Your task :: Return only the lines below starting at the line containing "Screen dimensions: 934x701" and ending at the line containing "Switch to the Sheet1 tab", both included, exactly as they are and with no pictures.

Data to use ::
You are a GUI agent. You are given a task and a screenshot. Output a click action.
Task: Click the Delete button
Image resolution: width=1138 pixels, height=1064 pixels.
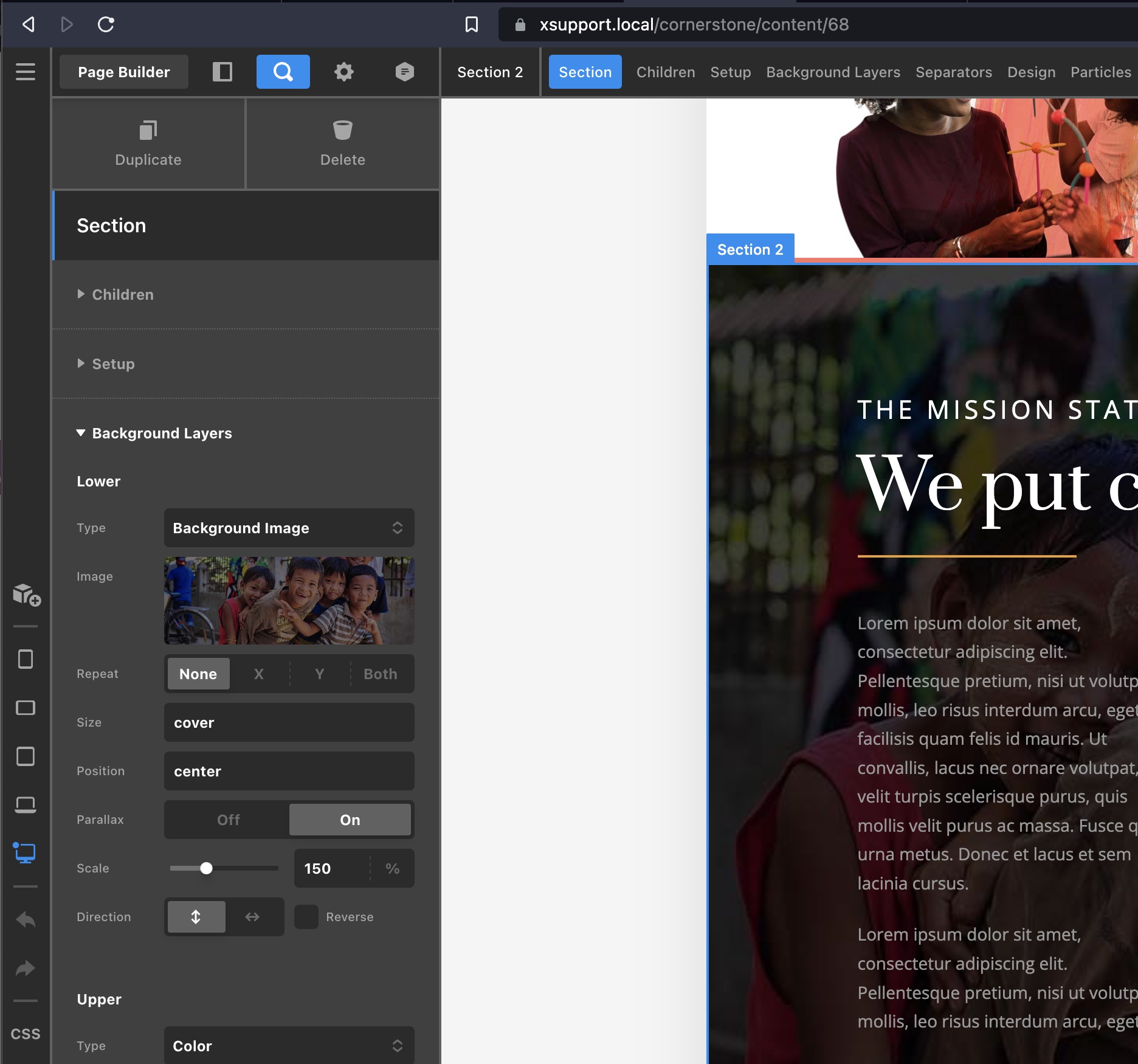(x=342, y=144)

--

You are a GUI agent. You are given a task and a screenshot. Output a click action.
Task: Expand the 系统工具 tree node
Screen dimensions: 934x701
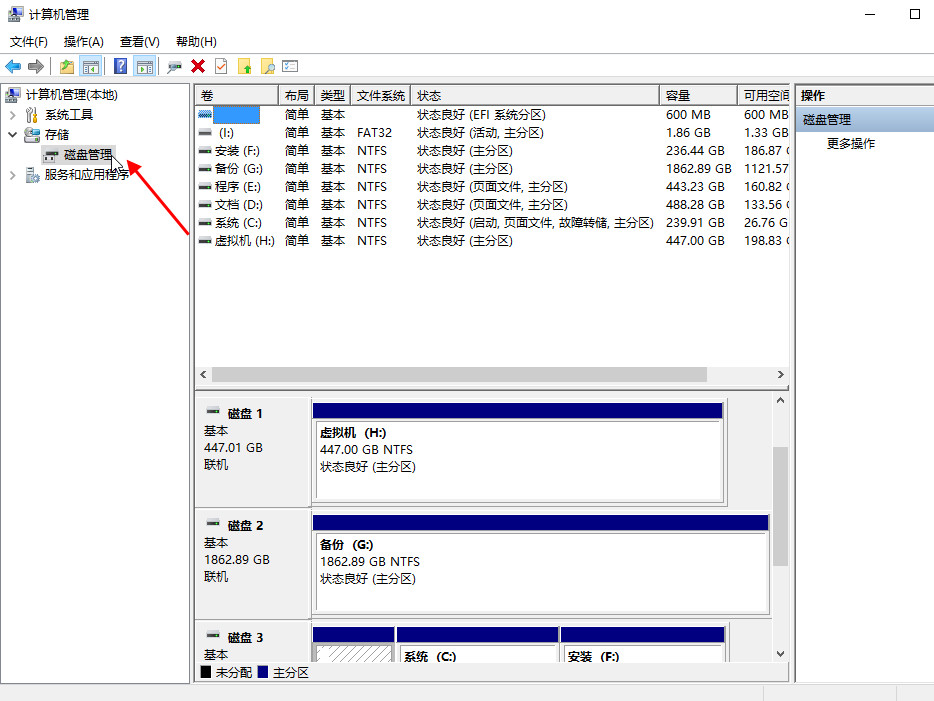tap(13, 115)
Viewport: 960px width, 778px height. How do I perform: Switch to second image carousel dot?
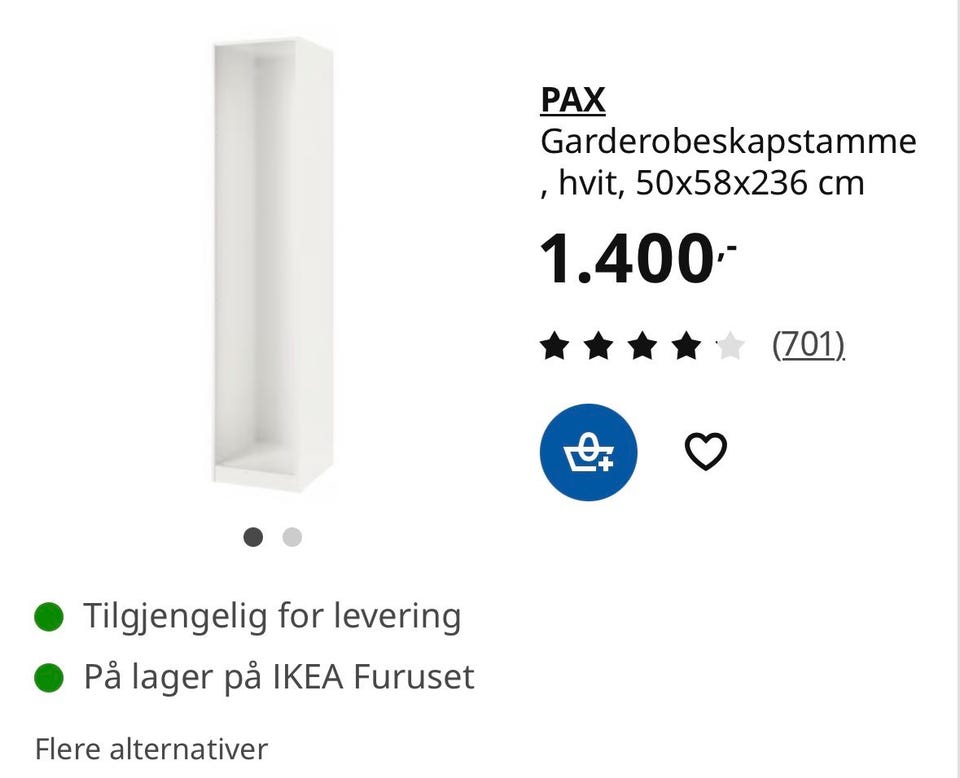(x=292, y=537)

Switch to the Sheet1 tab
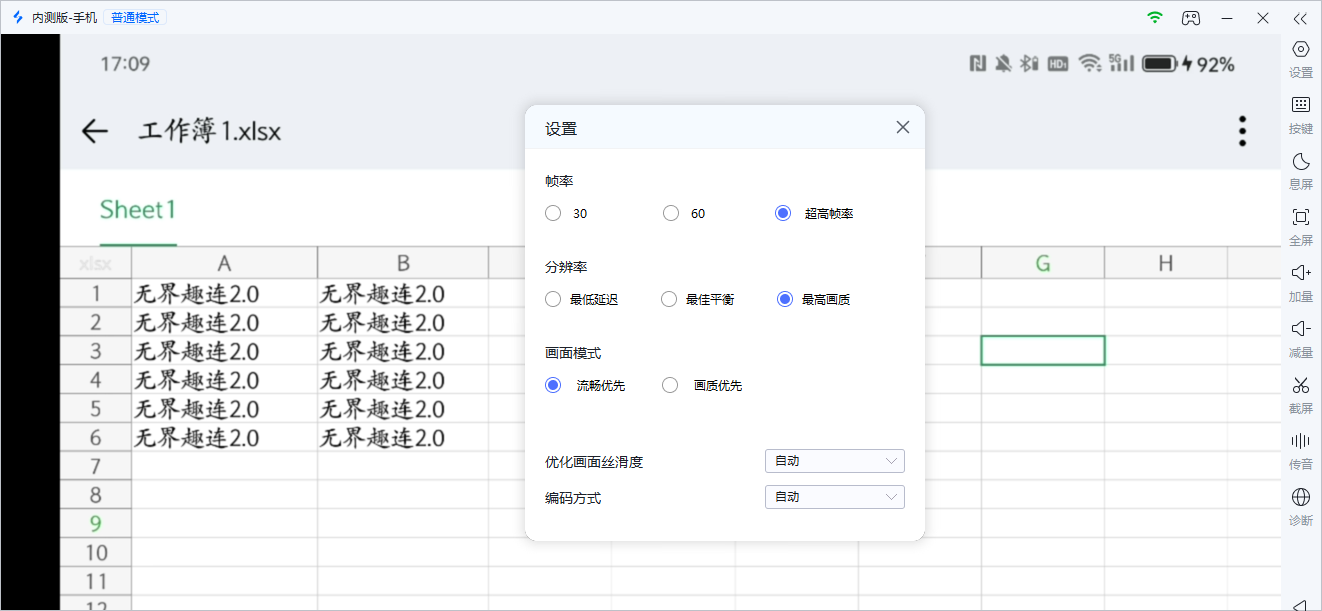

--

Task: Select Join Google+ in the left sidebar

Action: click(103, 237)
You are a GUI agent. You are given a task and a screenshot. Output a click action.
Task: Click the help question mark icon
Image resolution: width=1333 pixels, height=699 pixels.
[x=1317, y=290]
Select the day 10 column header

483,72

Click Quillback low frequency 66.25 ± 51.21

Written solution ::
Screen dimensions: 934x701
tap(13, 115)
Viewport: 960px width, 778px height. How do I perform: Switch to second image carousel dot?
(x=292, y=537)

Switch to the Sheet1 tab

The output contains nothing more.